[Stored records]
[start]
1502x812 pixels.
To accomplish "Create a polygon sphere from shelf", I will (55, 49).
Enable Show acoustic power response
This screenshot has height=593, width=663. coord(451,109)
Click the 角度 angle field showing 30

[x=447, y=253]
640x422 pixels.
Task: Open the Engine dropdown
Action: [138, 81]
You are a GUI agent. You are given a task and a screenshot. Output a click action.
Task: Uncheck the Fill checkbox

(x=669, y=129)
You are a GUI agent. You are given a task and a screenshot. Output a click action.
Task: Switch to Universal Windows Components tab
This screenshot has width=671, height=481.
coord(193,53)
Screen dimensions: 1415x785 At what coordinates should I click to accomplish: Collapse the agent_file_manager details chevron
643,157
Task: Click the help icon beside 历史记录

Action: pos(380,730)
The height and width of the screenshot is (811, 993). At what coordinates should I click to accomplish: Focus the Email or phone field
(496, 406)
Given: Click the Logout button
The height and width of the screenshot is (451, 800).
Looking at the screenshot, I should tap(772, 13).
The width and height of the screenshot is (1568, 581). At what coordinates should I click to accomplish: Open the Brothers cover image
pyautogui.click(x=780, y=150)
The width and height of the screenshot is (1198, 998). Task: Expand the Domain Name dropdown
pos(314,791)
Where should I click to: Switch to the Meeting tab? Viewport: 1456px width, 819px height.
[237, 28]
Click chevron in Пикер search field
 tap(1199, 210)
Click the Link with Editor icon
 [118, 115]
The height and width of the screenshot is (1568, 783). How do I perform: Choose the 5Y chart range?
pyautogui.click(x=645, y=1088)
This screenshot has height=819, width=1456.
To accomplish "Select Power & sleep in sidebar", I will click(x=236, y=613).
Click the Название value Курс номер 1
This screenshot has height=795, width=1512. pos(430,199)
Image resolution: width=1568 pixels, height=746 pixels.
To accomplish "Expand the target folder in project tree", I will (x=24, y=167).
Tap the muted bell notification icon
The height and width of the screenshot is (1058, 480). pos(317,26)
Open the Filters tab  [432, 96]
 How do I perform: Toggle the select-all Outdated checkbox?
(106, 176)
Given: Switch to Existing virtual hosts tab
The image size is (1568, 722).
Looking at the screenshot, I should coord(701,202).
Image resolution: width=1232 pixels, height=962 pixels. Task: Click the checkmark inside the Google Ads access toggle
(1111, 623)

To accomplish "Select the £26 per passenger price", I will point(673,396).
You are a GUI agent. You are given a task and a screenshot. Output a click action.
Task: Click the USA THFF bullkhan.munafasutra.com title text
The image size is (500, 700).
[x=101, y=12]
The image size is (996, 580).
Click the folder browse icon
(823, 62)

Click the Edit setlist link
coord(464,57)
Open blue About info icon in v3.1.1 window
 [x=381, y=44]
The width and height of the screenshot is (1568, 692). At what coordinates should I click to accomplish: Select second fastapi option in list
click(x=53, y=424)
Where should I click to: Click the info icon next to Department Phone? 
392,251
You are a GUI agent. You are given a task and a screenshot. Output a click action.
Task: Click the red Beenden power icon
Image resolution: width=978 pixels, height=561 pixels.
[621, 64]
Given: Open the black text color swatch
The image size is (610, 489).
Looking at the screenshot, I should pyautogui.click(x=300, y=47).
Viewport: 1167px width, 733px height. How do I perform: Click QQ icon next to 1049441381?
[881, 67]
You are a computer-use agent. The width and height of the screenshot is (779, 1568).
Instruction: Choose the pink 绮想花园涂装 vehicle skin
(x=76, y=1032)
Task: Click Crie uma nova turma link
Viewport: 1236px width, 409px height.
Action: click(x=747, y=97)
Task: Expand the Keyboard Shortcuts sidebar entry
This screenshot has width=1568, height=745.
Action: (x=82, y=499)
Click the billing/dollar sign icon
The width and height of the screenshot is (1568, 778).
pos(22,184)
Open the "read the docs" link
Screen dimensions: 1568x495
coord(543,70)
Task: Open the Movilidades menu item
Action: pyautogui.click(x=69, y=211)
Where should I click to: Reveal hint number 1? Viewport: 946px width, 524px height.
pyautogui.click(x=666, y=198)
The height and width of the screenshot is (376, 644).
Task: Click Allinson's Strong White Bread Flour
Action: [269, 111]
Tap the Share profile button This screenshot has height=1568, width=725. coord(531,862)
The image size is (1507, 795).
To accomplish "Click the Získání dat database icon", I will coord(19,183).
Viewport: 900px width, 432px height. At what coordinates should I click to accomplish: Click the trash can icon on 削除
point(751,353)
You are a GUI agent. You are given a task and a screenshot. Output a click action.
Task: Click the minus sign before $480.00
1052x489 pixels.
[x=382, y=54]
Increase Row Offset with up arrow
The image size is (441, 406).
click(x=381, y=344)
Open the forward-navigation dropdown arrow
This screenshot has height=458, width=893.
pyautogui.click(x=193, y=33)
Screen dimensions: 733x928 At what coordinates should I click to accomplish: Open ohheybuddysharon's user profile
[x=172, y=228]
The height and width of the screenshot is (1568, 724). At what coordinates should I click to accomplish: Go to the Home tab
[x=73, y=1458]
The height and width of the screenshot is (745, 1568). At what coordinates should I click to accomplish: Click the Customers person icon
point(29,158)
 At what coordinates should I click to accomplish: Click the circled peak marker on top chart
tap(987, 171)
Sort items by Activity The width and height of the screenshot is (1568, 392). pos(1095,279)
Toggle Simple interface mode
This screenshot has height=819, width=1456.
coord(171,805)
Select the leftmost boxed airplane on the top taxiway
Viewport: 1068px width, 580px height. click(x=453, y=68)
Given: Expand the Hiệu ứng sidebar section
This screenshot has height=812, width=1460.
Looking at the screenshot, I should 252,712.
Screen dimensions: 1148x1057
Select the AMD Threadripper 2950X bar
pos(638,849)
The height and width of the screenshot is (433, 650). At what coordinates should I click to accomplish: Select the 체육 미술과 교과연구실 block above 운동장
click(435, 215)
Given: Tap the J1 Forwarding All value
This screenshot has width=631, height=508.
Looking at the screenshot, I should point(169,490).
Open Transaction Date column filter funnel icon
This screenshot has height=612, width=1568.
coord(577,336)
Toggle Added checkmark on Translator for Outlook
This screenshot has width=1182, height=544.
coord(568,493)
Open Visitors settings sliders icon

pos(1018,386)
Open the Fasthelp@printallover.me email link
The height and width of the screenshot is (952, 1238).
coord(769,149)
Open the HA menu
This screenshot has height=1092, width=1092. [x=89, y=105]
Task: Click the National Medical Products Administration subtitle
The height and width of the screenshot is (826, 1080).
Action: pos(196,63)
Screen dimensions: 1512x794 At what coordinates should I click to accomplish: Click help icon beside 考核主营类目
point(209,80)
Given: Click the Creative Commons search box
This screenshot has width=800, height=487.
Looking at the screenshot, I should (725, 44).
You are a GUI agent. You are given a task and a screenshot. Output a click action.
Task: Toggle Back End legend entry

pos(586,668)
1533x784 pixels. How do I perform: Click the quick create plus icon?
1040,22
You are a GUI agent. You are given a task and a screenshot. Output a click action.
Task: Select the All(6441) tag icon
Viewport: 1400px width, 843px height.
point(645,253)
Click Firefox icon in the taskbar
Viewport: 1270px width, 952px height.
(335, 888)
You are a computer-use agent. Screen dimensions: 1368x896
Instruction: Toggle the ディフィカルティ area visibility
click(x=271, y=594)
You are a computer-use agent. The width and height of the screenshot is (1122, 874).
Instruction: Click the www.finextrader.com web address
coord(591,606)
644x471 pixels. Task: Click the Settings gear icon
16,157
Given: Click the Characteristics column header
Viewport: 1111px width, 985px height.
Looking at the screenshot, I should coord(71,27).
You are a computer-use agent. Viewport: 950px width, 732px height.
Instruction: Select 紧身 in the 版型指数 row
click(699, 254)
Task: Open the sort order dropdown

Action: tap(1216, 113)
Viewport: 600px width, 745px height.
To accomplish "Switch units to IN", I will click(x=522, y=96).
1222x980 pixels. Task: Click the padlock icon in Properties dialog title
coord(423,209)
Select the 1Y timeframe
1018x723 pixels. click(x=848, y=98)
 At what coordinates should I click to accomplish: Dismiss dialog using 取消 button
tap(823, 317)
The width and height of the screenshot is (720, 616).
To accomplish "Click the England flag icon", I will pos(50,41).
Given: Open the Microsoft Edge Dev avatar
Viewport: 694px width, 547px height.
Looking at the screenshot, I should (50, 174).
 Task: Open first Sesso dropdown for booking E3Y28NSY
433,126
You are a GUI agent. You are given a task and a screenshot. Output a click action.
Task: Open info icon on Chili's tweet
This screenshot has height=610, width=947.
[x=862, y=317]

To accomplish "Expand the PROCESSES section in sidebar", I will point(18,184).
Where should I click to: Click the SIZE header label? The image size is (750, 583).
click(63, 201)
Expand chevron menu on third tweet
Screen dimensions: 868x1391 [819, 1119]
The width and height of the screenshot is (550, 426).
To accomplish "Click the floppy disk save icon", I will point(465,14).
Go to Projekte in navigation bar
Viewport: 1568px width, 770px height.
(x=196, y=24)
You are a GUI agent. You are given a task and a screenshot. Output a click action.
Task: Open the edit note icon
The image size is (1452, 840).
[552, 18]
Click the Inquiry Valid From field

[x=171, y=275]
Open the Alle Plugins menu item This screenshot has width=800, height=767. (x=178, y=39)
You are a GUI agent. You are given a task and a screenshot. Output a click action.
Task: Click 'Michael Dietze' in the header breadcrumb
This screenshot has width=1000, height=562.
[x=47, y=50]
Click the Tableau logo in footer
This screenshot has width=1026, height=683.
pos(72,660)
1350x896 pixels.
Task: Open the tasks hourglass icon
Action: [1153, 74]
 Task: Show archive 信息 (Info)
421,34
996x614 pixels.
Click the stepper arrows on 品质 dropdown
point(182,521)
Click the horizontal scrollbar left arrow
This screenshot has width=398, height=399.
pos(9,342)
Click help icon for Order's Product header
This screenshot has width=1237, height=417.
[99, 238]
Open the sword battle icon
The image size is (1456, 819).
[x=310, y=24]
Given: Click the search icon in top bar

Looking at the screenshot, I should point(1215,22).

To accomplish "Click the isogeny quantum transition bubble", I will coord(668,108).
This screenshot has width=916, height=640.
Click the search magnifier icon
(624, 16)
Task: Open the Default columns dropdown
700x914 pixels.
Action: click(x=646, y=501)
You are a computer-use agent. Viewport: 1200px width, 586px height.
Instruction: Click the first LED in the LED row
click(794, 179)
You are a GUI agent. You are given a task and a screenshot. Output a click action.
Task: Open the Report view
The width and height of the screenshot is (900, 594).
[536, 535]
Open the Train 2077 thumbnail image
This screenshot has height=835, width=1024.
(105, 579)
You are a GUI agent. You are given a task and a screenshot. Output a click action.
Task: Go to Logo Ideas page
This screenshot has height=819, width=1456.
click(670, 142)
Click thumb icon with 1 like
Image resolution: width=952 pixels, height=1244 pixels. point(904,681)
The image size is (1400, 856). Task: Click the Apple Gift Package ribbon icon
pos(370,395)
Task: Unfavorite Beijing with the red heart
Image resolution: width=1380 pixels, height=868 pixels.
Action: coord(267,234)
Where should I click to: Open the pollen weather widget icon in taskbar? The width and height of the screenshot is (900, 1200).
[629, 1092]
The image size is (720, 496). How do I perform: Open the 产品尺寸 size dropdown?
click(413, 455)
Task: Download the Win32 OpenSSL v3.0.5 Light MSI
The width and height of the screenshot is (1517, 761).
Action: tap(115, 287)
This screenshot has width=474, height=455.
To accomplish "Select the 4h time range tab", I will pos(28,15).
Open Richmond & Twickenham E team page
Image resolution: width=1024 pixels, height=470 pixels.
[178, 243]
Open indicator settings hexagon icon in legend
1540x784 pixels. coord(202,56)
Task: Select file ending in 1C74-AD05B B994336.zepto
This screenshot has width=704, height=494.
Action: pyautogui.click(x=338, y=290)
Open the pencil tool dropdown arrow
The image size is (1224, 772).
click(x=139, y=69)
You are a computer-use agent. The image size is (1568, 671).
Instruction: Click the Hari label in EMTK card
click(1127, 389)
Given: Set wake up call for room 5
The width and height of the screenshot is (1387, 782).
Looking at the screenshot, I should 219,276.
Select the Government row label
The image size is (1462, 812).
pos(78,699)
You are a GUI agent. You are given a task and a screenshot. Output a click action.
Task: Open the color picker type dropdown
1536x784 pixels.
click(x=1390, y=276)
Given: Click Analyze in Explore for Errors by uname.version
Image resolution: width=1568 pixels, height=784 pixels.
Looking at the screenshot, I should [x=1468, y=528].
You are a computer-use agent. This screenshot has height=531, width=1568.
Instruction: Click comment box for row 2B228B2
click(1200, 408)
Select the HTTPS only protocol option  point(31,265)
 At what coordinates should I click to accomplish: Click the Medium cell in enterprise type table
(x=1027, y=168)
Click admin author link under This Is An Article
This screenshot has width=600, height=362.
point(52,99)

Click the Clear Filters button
[end]
# Task description
Reproduce, word for word, the lines from the start of the stored records through the line containing "Action: [138, 81]".

# Written answer
1502x812 pixels.
To accomplish "Create a polygon sphere from shelf", I will (55, 49).
Enable Show acoustic power response
This screenshot has height=593, width=663. coord(451,109)
Click the 角度 angle field showing 30

[x=447, y=253]
640x422 pixels.
Task: Open the Engine dropdown
Action: [138, 81]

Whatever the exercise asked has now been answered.